▸ TEKS BACAAN:
'''

Wednesday, August 15, 2012

tali temali silahturahmi.

Kalau dipikir-pikir, di jaman sekarang ini seberapa banyak dari kita yang tersenyum atau sekedar menyapa orang yang kita temui di jalan? Dan kalau dipikir-pikir lagi, seberapa sering sih kita melakukan hal itu?

Mungkin lebih sering kita menemui orang-orang yang sibuk dengan gadget mereka (atau mungkin bahkan kita sendiri) dibandingkan memperhatikan orang-orang di sekitar mereka. Ironi yang paling tepat menggambarkan hal ini adalah, kecanggihan teknologi mampu membawa orang yang jauh dari kita terasa dekat, namun menjauhkan orang yang dekat dengan kita.

Seberapa banyak juga dari kita yang lebih memilih untuk berpura-pura sibuk dengan gadget kita disaat kita bertemu dengan orang yang kita tidak sukai? Hayooo ngacung! *ikut ngacung* - gue juga melakukan hal yang sama kok, kadang lebih mudah “berpura-pura” menyibukkan diri daripada berbasa-basi dengan orang yang bikin males.

Kadang terasa banget bahwa manusia semakin individualis dan egois. Kita sering banget lupa sama esensi hubungan dan melupakan juga kenyataan bahwa konflik adalah bagian dari hubungan, dan tentunya di jaman serba instan ini, sering kali orang memilih untuk mengambil keputusan dan bahkan bereaksi secara instan atas setiap konflik yang terjadi pada sebuah hubungan. Lari seakan menjadi jalan keluar yang paling mudah daripada diam dan berani menghadapi konflik dan parahnya, membicarakan orang lain di belakang seperti menjadi jauh lebih mudah daripada menegur di muka karena kita takut berkonflik.

Entahlah, gue merasa sepertinya manusia semakin lama semakin berjarak dengan manusia lainnya. Seperti cerita seorang teman, ketika ada seorang penumpang di bus-nya yang mendadak pingsan karena sepertinya terkena serangan jantung mendadak. Satu bus yang perduli temen gw dan beberapa orang bapak-bapak yang akhirnya memapah sang korban ke rumah sakit, bahkan orang yang duduk di sebelah sang korban aja memilih untuk pura-pura tidur.

Ngga itu aja, seberapa sering sih kita melihat bapak-bapak atau bahkan anak-anak muda yang berpura-pura tidur saat melihat ada ibu hamil atau orang yang membawa anak kecil naik ke dalam kendaraan umum, seakan-akan memberikan tempat duduk untuk orang yang membutuhkan merupakan hal yang akan membuat mereka menderita sengsara seumur hidup.

Dan seberapa banyak sih orang memiliki kesadaran untuk mengantri di tempat umum? karena kadang masih gue temui orang-orang yang masih seenaknya memotong antrian bahkan ketika sudah jelas ada queueing line-nya.

'''

▸ TUGAS TERTULIS 1: Dalam teks bacaan, apa yang dilakukan orang yang duduk di sebelah penumpang yang pingsan di bus?

▸ DAFTAR CATATAN:
'''

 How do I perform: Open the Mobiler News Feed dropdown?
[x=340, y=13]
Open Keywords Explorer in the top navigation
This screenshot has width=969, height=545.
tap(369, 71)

'''

▸ TUGAS TERTULIS 2: Salin ulang seluruh catatan di atas baris demi baris tanpa perubahan apa pun.

▸ HASIL 1: Ia memilih untuk pura-pura tidur.

▸ HASIL 2:
 How do I perform: Open the Mobiler News Feed dropdown?
[x=340, y=13]
Open Keywords Explorer in the top navigation
This screenshot has width=969, height=545.
tap(369, 71)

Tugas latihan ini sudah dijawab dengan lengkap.